Profile 2021: Pulitzer recognized newspaper’s historic coverage
Published 10:42 am Wednesday, March 10, 2021
In a time that was void of cellphones, computers and social media of any kind, it was up to print newspapers to inform the public of life’s daily events.
On a tragic day in 1953, The Vicksburg Sunday Post Herald used all its resources — many of them creative — to weather a literal storm and publish a newspaper that would win the greatest award in journalism, the Pulitzer Prize.
On Dec. 5, 1953, a tornado ripped through downtown Vicksburg leaving death and destruction in its path. Thirty-eight people were killed, including six children.
Before an accurate assessment of the damage and casualties could be gathered, rumors were flying.
People in Vicksburg were panicking.
When Publisher Louis P. Cashman Sr. realized the Vicksburg Sunday Post Herald — known today as The Vicksburg Post — could dispel some of the fear, he and his staff set to work.

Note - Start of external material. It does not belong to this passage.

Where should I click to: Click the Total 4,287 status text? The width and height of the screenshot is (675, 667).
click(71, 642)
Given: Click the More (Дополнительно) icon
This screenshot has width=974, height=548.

Fact-finding reporting would need to be done, stories written, photographs taken and the newspaper printed.
But the F5 tornado had broken the city’s main water line and the gas company had shut off power to prevent any more fires. Therefore, efforts to get the newspaper out would have to be done outside the usual mechanics.

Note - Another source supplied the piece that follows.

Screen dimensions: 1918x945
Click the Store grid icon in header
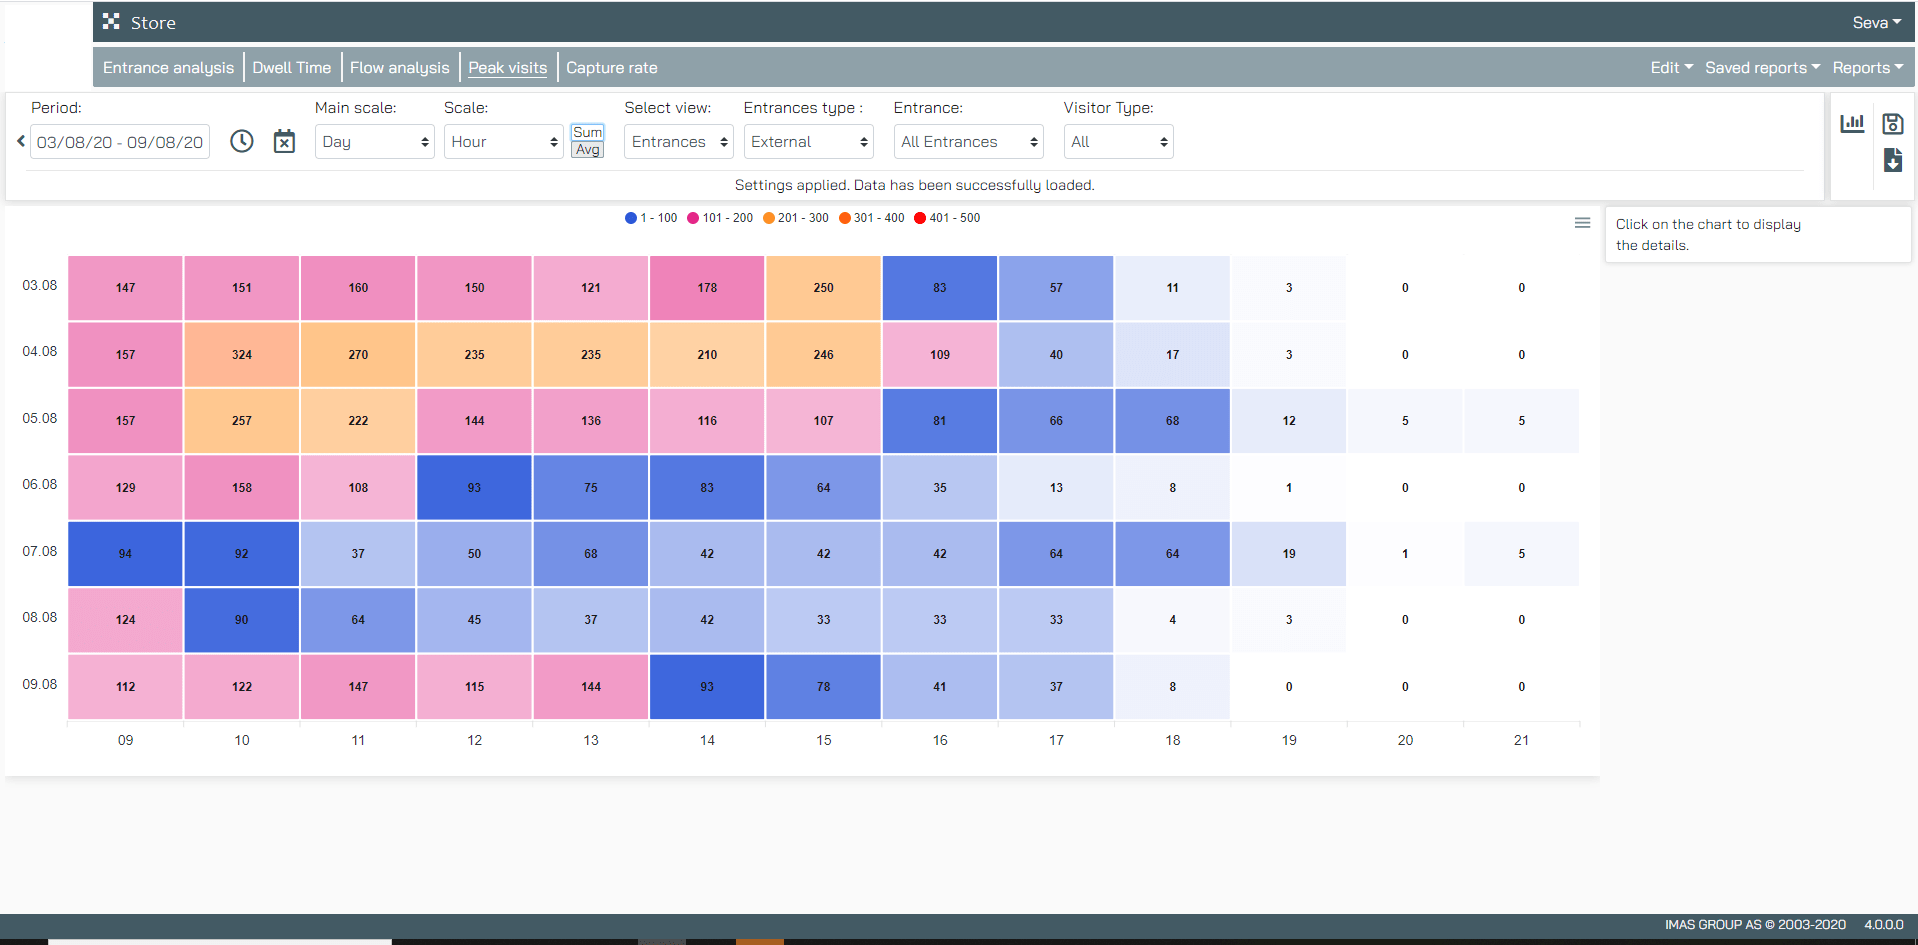tap(111, 22)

“They had to go out to gutters and get water to use to develop the film,” said Pat Cashman, the grandson of Cashman Sr., who served as publisher of The Vicksburg Post from 1985 to 2013.
Because the press was run by gas, it had to be converted to coal.
“Everything at that time was hot metal production so to convert the type lead from gas to coal, they capped off the gas pipes and went out and bought every bag of charcoal in the town from stores that were still open,” he said.
Fortunately, The Herald’s power was soon restored, since its location was close to the hospital where the injured were being taken.
At the time of the tornado, the newspaper office was on the corner of Cherry and South streets and the Mercy Hospital was on Crawford Street.
Although Pat was only a baby at the time of the tornado, he recalled these stories told to him by his grandfather and father, Louis P. Cashman Jr., as well as the historical accounts of The Herald’s heroic efforts that were later documented.
Receiving the Pulitzer Prize for Deadline Reporting and realizing the newspaper’s history, Pat said, had been a big thing for him growing up.
“That’s the highest recognition in the field like that for a daily newspaper. There were a lot of good papers out there and this was something hardly any other paper will obtain,” he said.
The Pulitzer Prize, established by Joseph Pulitzer, who has been regarded as the most skillful of newspaper publishers, is an award that was founded as an incentive to excellence for achievements in newspaper, magazine, and online journalism, literature and musical composition in the United States.